Dataset records:
***

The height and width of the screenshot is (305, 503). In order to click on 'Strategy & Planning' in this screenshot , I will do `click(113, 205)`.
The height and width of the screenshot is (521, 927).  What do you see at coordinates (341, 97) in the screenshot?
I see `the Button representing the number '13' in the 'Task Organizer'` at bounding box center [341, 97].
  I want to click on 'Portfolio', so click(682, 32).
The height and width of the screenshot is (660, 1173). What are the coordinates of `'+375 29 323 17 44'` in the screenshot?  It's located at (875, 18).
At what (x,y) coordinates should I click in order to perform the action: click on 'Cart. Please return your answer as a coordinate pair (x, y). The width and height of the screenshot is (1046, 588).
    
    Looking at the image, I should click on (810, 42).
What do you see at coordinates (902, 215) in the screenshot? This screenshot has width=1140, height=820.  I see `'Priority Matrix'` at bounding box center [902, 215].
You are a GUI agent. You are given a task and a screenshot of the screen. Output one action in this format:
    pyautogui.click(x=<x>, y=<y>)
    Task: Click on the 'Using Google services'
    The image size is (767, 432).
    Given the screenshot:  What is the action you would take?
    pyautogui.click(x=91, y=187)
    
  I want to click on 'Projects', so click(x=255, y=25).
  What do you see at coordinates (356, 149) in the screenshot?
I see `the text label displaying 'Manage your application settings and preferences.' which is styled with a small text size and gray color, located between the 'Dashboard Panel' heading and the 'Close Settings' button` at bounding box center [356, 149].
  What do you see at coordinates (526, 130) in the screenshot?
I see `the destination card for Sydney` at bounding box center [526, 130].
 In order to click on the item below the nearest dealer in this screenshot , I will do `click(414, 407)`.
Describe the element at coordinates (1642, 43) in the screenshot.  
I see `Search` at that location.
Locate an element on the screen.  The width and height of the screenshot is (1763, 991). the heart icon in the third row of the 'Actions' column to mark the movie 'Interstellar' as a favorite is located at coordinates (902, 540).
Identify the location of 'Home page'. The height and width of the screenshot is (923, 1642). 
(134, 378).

***

## The problem
Return, word for word, every line from the start of the material through the line containing "I want to click on 'Projects', so", that line included.

## Exercise output
The height and width of the screenshot is (305, 503). In order to click on 'Strategy & Planning' in this screenshot , I will do `click(113, 205)`.
The height and width of the screenshot is (521, 927).  What do you see at coordinates (341, 97) in the screenshot?
I see `the Button representing the number '13' in the 'Task Organizer'` at bounding box center [341, 97].
  I want to click on 'Portfolio', so click(682, 32).
The height and width of the screenshot is (660, 1173). What are the coordinates of `'+375 29 323 17 44'` in the screenshot?  It's located at (875, 18).
At what (x,y) coordinates should I click in order to perform the action: click on 'Cart. Please return your answer as a coordinate pair (x, y). The width and height of the screenshot is (1046, 588).
    
    Looking at the image, I should click on (810, 42).
What do you see at coordinates (902, 215) in the screenshot? This screenshot has width=1140, height=820.  I see `'Priority Matrix'` at bounding box center [902, 215].
You are a GUI agent. You are given a task and a screenshot of the screen. Output one action in this format:
    pyautogui.click(x=<x>, y=<y>)
    Task: Click on the 'Using Google services'
    The image size is (767, 432).
    Given the screenshot:  What is the action you would take?
    pyautogui.click(x=91, y=187)
    
  I want to click on 'Projects', so click(x=255, y=25).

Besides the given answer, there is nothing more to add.